== Task objective ==
A stretch of the entries below is to be set down exactly, running from the line with "The width and height of the screenshot is (1568, 672)." through the line with "Switch map to Streets basemap", both included, and no other line.

== Material provided ==
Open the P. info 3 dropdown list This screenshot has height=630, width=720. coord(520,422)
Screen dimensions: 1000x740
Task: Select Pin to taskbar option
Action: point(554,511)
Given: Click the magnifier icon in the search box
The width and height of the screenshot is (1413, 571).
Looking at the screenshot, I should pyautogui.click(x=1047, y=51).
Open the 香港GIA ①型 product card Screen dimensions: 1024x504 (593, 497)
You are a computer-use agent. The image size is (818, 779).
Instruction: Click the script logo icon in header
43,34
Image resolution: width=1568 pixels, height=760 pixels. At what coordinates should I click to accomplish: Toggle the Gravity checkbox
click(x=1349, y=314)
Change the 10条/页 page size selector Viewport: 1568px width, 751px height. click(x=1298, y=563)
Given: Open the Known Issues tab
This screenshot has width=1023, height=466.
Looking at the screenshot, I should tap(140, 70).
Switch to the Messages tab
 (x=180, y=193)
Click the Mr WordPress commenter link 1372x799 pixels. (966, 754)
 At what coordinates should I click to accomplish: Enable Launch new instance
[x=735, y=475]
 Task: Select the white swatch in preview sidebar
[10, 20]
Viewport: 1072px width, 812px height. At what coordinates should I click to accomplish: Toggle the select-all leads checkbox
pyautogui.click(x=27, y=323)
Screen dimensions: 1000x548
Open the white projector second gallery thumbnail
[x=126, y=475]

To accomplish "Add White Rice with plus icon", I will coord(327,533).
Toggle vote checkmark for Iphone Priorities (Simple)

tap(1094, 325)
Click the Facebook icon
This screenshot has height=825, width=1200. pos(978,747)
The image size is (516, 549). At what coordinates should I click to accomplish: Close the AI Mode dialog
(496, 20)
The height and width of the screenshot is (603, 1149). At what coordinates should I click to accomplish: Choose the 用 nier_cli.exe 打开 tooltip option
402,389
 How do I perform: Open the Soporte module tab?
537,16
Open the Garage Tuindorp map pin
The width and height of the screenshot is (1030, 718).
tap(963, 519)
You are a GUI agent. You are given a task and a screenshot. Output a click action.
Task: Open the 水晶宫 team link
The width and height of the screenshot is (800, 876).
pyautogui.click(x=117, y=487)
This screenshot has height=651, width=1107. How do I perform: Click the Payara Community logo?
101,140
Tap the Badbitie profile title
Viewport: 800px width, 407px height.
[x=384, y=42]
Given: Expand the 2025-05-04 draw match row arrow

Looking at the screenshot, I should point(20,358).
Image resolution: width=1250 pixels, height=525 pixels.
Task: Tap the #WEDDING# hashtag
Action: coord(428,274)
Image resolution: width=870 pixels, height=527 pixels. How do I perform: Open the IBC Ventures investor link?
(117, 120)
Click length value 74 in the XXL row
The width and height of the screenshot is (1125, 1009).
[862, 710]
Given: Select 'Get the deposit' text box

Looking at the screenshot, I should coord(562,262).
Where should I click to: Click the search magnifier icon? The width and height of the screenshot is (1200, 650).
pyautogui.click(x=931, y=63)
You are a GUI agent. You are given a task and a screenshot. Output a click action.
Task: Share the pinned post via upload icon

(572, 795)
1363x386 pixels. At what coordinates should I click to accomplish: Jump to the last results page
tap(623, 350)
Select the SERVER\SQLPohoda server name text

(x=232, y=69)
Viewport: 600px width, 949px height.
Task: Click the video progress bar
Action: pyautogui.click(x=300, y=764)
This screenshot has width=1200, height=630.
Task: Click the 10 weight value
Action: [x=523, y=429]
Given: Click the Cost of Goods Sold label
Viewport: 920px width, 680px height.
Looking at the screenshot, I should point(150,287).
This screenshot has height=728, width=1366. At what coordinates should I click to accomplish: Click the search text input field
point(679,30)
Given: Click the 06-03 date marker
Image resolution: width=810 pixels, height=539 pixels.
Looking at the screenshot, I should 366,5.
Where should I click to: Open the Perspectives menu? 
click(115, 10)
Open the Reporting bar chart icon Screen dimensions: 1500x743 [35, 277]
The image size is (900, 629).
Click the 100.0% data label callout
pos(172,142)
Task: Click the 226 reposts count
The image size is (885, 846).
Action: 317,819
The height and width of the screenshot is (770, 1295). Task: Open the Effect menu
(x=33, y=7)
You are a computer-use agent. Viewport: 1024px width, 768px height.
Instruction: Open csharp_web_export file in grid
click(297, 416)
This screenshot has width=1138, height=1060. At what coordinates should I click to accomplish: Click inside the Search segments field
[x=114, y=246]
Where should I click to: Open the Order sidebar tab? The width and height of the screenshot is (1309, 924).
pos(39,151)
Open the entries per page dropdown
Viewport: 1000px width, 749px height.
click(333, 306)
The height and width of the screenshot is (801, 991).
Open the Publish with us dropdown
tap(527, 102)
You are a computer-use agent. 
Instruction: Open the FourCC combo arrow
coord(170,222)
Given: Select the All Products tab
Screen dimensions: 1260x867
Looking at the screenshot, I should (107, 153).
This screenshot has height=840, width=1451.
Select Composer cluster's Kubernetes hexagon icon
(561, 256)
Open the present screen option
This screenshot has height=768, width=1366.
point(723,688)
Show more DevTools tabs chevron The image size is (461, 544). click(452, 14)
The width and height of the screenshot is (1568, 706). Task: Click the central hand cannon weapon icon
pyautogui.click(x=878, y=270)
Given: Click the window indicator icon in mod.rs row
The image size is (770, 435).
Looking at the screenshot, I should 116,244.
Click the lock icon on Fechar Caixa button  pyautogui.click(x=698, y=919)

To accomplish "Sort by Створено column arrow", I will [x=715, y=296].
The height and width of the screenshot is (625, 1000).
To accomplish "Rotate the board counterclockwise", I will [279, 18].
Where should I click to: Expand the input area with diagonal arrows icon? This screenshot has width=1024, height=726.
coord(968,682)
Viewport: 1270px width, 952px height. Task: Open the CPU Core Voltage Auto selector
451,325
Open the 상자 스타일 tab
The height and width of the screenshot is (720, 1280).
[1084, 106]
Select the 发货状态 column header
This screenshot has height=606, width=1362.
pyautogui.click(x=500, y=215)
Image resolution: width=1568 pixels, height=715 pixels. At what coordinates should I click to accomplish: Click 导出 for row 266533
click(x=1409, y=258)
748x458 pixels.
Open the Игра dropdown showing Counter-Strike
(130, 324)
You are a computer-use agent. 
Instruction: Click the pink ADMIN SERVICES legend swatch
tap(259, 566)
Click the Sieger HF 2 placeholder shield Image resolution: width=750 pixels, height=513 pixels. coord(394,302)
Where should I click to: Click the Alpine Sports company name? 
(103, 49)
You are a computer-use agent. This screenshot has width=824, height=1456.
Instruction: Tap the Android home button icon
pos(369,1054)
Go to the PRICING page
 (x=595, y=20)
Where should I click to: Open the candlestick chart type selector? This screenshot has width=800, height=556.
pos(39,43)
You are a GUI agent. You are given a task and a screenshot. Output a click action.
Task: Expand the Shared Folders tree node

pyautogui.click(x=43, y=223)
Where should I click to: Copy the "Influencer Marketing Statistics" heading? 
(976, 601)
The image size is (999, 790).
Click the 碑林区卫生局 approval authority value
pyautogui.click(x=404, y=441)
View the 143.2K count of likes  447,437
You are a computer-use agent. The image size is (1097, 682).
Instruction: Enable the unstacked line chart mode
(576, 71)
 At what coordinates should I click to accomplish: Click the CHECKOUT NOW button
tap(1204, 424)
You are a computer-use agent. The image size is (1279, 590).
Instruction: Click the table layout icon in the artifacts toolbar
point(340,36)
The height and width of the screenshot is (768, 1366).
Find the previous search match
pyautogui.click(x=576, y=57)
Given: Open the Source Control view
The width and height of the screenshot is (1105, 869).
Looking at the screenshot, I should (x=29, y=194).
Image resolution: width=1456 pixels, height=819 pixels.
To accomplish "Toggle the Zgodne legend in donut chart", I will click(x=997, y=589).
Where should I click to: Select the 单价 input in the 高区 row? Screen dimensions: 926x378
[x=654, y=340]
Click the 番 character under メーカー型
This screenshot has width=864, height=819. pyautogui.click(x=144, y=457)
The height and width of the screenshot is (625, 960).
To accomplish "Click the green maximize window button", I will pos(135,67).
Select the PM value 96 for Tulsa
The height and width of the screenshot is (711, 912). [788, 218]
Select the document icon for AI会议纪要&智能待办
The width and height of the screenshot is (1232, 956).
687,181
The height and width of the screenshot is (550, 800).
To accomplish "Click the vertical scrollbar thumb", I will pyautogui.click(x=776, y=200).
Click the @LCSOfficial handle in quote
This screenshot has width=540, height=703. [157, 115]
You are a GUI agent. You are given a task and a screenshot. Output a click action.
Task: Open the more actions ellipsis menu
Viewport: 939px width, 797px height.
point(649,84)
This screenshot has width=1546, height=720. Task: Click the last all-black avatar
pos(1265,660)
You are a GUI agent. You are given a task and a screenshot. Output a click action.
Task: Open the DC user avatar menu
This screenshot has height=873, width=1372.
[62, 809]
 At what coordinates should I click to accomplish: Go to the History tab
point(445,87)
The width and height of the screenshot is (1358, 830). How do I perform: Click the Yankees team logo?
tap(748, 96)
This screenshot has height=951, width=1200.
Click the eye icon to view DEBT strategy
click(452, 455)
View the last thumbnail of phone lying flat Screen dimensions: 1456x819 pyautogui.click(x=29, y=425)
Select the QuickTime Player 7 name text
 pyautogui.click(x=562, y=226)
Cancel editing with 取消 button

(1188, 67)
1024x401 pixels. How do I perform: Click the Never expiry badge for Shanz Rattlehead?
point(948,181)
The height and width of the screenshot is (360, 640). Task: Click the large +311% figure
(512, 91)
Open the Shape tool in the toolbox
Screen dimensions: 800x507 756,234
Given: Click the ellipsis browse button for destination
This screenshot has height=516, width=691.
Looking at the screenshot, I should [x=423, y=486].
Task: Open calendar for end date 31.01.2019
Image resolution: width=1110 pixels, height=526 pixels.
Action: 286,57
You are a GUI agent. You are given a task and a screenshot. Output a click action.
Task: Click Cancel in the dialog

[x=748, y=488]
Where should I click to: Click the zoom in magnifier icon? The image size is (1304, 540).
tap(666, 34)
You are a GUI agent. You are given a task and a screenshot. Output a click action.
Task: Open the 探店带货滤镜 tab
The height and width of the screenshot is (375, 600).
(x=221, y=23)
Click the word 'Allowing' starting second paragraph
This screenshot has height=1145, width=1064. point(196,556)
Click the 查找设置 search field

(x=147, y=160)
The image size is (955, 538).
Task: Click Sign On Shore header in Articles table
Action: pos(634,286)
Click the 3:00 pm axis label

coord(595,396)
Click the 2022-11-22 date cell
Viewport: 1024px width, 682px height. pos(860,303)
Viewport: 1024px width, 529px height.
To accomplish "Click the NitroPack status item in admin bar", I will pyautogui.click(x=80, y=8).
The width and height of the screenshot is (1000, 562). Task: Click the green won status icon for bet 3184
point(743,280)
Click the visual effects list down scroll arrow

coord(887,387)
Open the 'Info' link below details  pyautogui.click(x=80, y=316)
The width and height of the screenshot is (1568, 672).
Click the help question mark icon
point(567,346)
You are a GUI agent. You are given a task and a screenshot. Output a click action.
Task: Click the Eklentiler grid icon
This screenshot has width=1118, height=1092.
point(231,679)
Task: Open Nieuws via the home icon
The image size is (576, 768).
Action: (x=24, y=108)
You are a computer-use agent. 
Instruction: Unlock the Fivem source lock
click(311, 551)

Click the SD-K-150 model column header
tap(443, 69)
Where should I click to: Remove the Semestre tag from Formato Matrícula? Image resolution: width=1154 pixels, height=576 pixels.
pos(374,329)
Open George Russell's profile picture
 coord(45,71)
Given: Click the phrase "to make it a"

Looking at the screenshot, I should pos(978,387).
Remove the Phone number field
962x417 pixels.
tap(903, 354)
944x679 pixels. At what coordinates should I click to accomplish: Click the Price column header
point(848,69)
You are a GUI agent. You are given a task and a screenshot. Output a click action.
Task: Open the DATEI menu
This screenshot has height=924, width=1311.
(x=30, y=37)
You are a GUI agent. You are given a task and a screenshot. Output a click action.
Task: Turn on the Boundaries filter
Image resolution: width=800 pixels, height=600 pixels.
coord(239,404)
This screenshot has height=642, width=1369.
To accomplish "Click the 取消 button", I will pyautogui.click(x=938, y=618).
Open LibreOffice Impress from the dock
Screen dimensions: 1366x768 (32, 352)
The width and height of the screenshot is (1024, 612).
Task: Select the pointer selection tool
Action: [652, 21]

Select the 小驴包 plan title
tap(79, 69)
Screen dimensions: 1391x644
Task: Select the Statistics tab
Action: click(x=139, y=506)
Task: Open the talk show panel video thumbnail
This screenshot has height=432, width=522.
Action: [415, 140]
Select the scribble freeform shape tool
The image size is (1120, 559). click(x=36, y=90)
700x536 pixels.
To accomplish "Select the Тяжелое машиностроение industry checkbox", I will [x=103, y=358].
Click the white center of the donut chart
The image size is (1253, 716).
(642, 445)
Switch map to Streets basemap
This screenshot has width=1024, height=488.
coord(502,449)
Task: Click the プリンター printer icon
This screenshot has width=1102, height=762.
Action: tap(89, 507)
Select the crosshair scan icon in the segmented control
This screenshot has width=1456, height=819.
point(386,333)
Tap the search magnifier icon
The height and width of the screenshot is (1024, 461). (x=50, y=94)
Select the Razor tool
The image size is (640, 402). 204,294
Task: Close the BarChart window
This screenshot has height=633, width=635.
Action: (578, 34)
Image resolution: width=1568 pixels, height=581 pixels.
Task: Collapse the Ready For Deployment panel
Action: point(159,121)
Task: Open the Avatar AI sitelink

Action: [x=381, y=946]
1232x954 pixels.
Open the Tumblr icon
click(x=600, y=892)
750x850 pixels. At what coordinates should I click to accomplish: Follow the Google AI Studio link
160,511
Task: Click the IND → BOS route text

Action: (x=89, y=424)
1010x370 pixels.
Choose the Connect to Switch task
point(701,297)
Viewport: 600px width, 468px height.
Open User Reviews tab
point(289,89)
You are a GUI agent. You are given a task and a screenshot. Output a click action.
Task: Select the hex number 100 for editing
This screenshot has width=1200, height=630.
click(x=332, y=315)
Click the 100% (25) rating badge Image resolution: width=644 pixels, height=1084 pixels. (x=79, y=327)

== Written answer ==
The width and height of the screenshot is (1568, 672).
Click the help question mark icon
point(567,346)
You are a GUI agent. You are given a task and a screenshot. Output a click action.
Task: Click the Eklentiler grid icon
This screenshot has width=1118, height=1092.
point(231,679)
Task: Open Nieuws via the home icon
The image size is (576, 768).
Action: (x=24, y=108)
You are a computer-use agent. 
Instruction: Unlock the Fivem source lock
click(311, 551)

Click the SD-K-150 model column header
tap(443, 69)
Where should I click to: Remove the Semestre tag from Formato Matrícula? Image resolution: width=1154 pixels, height=576 pixels.
pos(374,329)
Open George Russell's profile picture
 coord(45,71)
Given: Click the phrase "to make it a"

Looking at the screenshot, I should pos(978,387).
Remove the Phone number field
962x417 pixels.
tap(903, 354)
944x679 pixels. At what coordinates should I click to accomplish: Click the Price column header
point(848,69)
You are a GUI agent. You are given a task and a screenshot. Output a click action.
Task: Open the DATEI menu
This screenshot has height=924, width=1311.
(x=30, y=37)
You are a GUI agent. You are given a task and a screenshot. Output a click action.
Task: Turn on the Boundaries filter
Image resolution: width=800 pixels, height=600 pixels.
coord(239,404)
This screenshot has height=642, width=1369.
To accomplish "Click the 取消 button", I will pyautogui.click(x=938, y=618).
Open LibreOffice Impress from the dock
Screen dimensions: 1366x768 (32, 352)
The width and height of the screenshot is (1024, 612).
Task: Select the pointer selection tool
Action: [652, 21]

Select the 小驴包 plan title
tap(79, 69)
Screen dimensions: 1391x644
Task: Select the Statistics tab
Action: click(x=139, y=506)
Task: Open the talk show panel video thumbnail
This screenshot has height=432, width=522.
Action: [415, 140]
Select the scribble freeform shape tool
The image size is (1120, 559). click(x=36, y=90)
700x536 pixels.
To accomplish "Select the Тяжелое машиностроение industry checkbox", I will [x=103, y=358].
Click the white center of the donut chart
The image size is (1253, 716).
(642, 445)
Switch map to Streets basemap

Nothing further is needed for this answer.